**Written problem:**
Identify each line in the data below that contains the string "Instruction", and copy those lines.
--- start ---
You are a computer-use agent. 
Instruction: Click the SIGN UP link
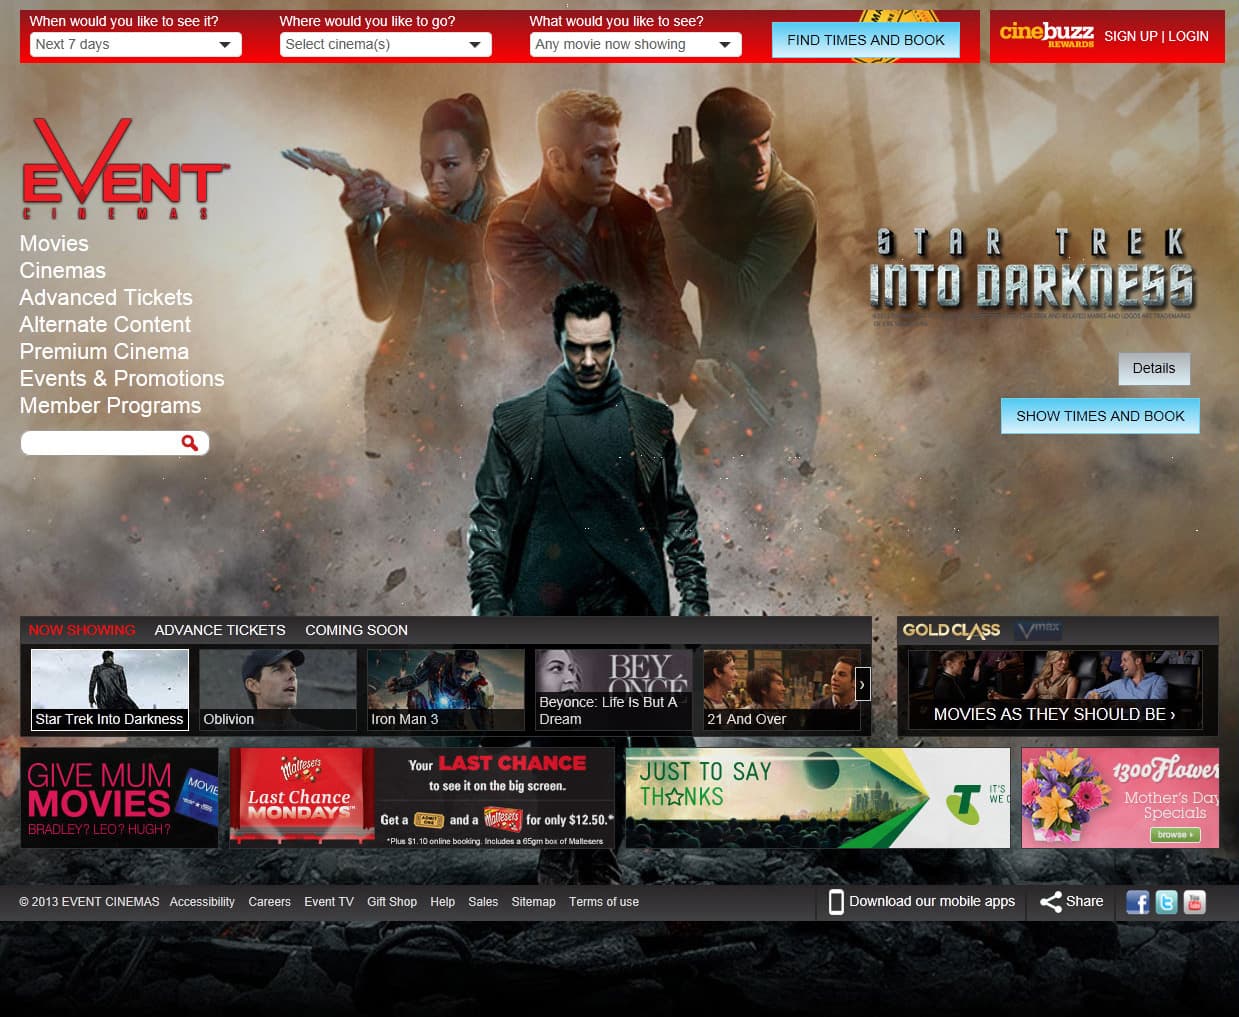(x=1129, y=36)
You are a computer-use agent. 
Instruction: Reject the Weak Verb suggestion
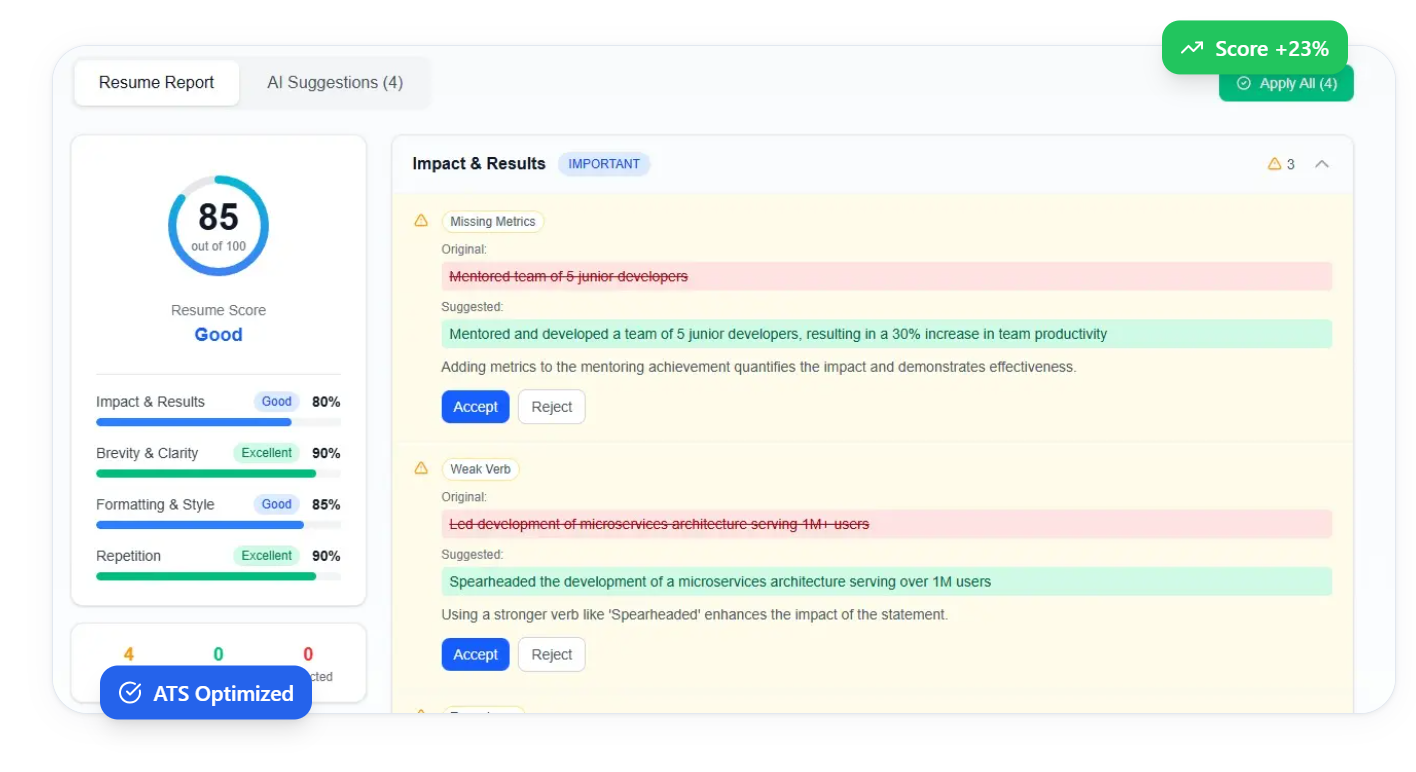pyautogui.click(x=551, y=654)
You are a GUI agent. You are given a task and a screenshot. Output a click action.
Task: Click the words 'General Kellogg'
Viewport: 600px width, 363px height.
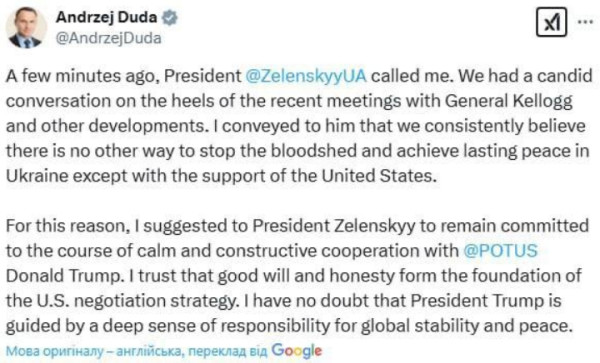(509, 101)
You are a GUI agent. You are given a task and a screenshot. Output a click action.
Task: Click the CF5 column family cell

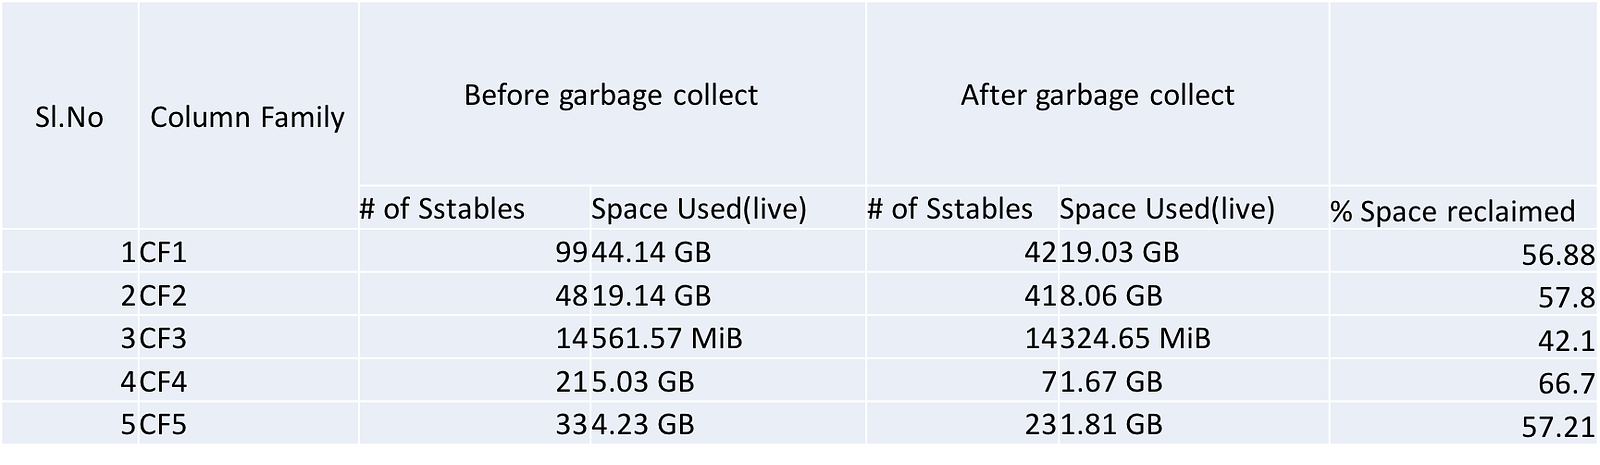tap(163, 425)
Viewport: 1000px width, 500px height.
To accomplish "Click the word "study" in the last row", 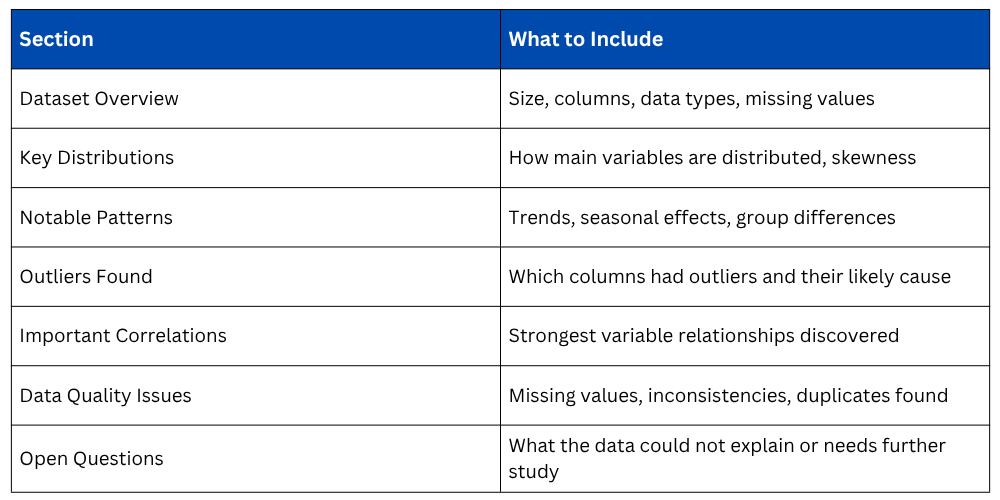I will click(x=533, y=471).
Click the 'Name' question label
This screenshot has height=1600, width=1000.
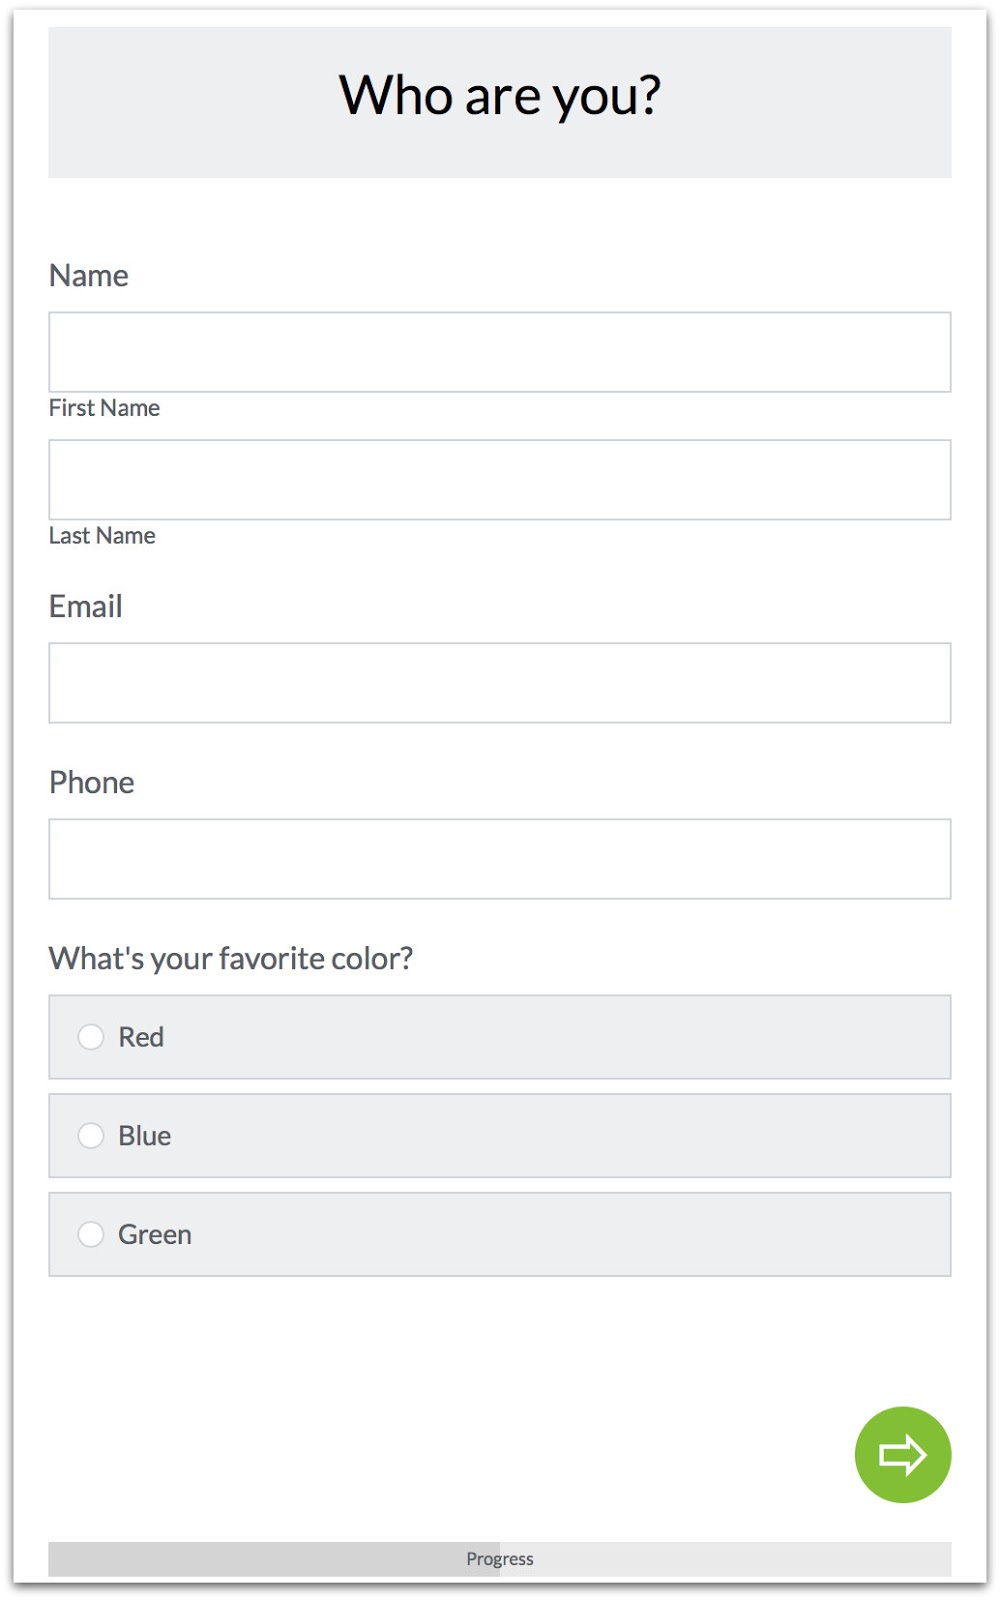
--- end ---
**Result of this exercise:**
Instruction: Click the SIGN UP link
Instruction: Reject the Weak Verb suggestion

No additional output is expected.